4. Comment les associations actuarielles devraient-elles réagir à cette évolution?

Du point de vue de l’AAE, il est clair que de nouvelles catégories d’affiliation voient le jour au fur et à mesure. L’association française en est un parfait exemple. En plus de la qualification actuarielle, une filière Science des données a été créée avec succès. En Allemagne, nous sommes allés plus loin dans la spécialisation en proposant des formations pour devenir Scientifique de données actuariel certifié. En tant qu’actuaires, nous devrions de plus en plus présenter notre profession dans les universités. Cependant, pour rester à la page, nous devons garder un œil sur d’autres sujets allant au-delà de la science des données.

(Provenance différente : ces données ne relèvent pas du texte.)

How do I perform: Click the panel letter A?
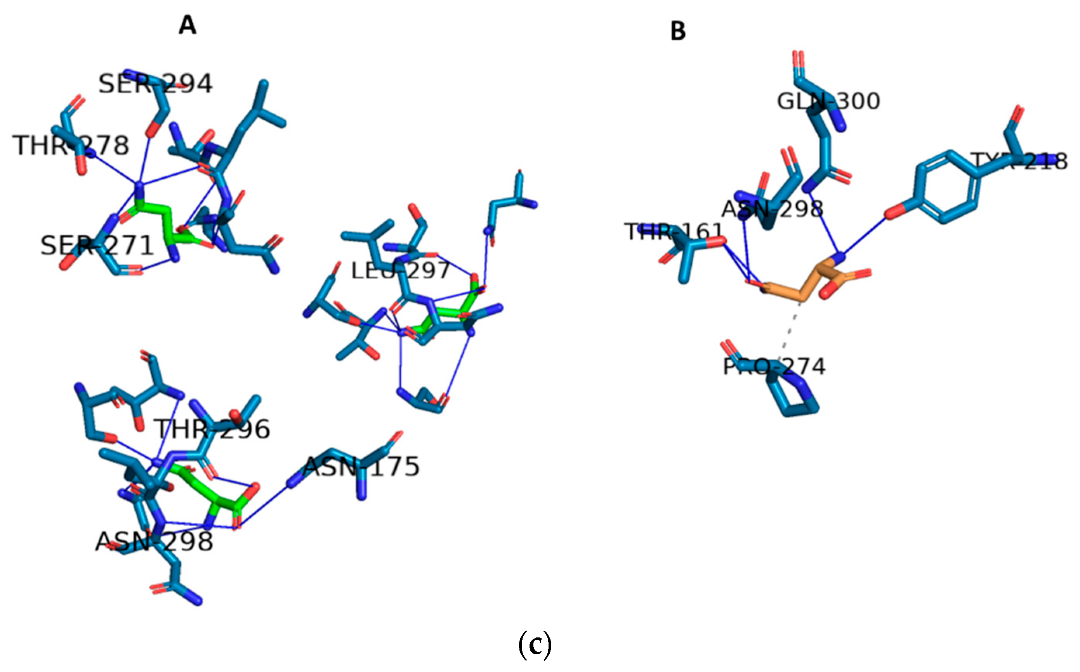187,25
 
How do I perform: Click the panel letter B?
678,31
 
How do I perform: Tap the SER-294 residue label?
155,84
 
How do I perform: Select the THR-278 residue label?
71,145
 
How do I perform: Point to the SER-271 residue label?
97,246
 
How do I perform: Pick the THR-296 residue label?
212,429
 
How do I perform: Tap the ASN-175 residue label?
361,467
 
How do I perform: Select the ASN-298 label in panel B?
772,209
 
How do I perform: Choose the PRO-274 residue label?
774,367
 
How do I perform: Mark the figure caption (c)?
535,645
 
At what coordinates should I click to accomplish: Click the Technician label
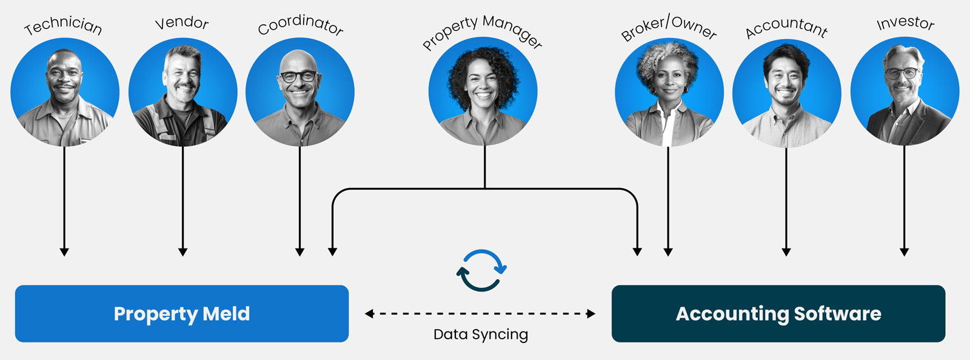click(x=63, y=25)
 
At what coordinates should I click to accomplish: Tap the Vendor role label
click(x=182, y=23)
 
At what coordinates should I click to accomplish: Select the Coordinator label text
click(x=300, y=24)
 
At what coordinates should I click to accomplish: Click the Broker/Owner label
click(x=669, y=28)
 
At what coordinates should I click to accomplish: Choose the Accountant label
click(x=786, y=27)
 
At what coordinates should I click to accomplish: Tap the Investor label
click(x=905, y=23)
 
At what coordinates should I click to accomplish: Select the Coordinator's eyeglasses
click(x=298, y=76)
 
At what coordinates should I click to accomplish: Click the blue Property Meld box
click(x=182, y=314)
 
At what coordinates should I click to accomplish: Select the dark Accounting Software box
click(x=778, y=314)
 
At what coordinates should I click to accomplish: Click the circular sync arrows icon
click(x=481, y=270)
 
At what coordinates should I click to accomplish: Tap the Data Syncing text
click(x=481, y=335)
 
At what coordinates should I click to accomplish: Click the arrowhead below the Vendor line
click(x=182, y=252)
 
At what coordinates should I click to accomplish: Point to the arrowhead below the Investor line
click(x=904, y=252)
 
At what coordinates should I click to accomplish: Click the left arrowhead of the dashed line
click(x=369, y=314)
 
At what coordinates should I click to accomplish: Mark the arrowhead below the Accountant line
click(x=786, y=252)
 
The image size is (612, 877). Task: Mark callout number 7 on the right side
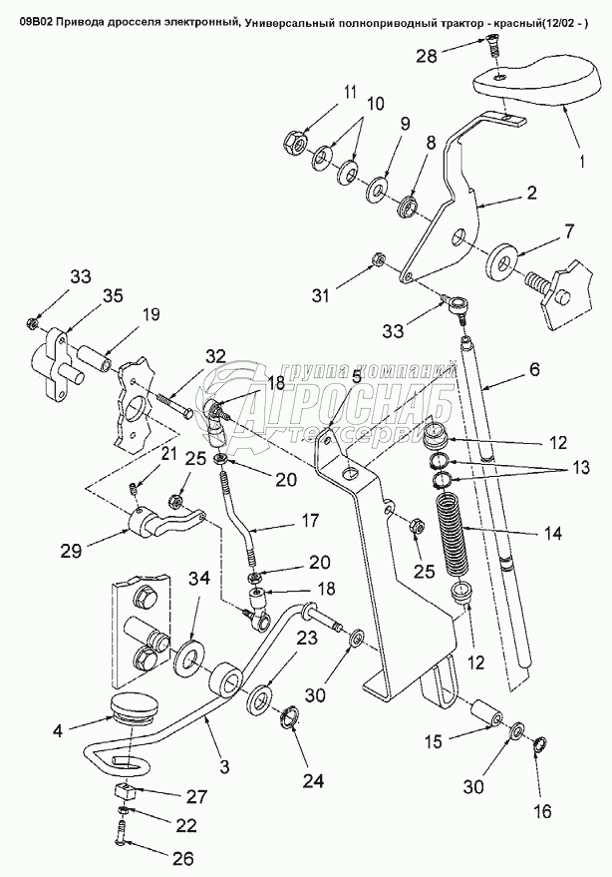[x=568, y=231]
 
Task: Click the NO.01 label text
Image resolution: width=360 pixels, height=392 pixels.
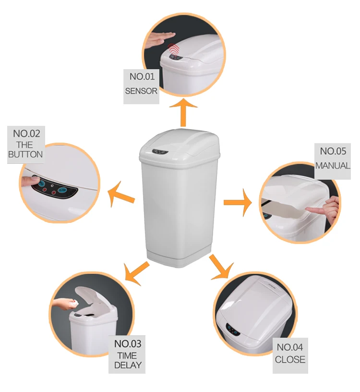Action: (141, 76)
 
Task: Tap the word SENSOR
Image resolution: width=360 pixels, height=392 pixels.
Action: (141, 90)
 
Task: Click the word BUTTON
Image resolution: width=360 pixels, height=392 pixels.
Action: (25, 155)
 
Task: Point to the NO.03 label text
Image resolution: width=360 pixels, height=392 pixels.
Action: (128, 344)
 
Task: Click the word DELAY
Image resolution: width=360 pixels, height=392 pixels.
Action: (128, 365)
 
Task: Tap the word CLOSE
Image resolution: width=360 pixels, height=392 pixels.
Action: (290, 359)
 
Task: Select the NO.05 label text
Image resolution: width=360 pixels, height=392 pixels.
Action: (333, 151)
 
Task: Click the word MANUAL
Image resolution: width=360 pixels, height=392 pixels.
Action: (333, 165)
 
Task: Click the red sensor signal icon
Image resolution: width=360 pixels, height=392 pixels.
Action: (173, 49)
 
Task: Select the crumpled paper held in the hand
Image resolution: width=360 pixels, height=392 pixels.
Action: (73, 301)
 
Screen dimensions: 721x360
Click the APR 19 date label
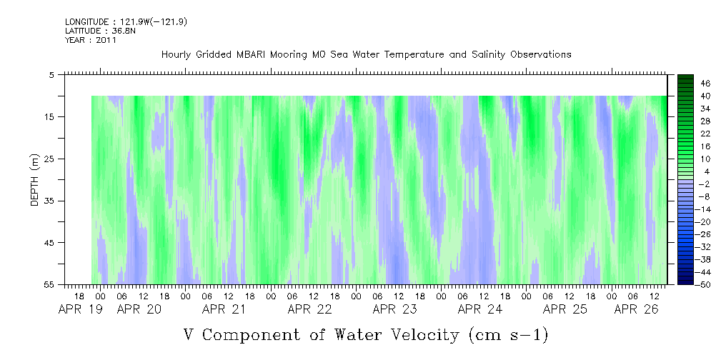coord(81,309)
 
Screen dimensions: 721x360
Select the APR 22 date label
coord(310,309)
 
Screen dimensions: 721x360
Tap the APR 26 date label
coord(637,309)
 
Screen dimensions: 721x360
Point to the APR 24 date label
coord(480,309)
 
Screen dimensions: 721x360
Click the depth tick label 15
coord(49,116)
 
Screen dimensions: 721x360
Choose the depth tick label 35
coord(49,201)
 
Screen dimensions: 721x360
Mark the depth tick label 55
coord(49,284)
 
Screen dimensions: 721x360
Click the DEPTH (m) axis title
coord(36,180)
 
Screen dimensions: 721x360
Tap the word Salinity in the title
coord(487,55)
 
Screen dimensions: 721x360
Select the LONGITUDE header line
coord(126,22)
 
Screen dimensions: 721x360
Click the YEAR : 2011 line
coord(91,40)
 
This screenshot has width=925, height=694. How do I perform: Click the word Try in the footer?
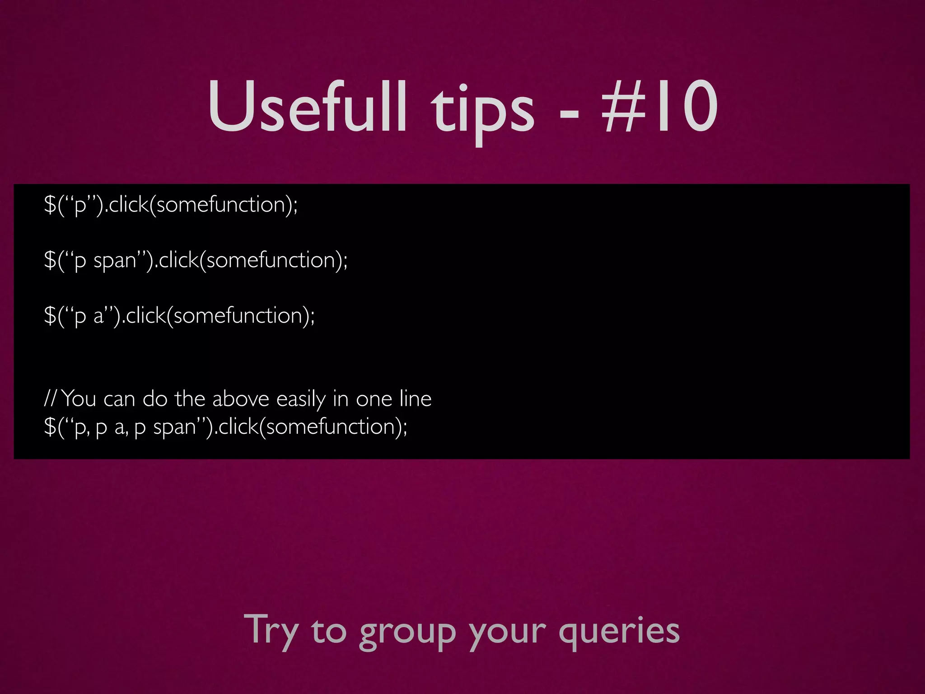pos(271,630)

5. Y a-t-il quelque chose que les futurs actuaires devraient garder à l’esprit pendant leur formation?

Avant l’année 2000, la gestion d’actifs était le thème majeur pour les actuaires avec l’apparition du concept de « l’actuaire 3.0 ». La gestion des risques nous a amené à « l’actuaire 4.0 ». Aujourd'hui et grâce à la science des données, nous en sommes à « l’actuaire 5.0 ». Même si, comme je l’ai déjà mentionné, la mise en œuvre des méthodes de science des données est le dernier sujet d’actualité, le développement et la spécialisation au sein de notre profession ne va pas s’arrêter là. Les associations actuarielles européennes vont également étendre leur champ d’action.

Il est très important de faire face ouvertement aux évolutions actuelles. Mais, en tant qu’actuaires, nous devons nous concentrer sur ce qui nous rassemble au cœur de notre métier. Et ce sera toujours une solide base mathématique et l’utilisation de méthodes stochastiques et des statistiques dans un contexte économique.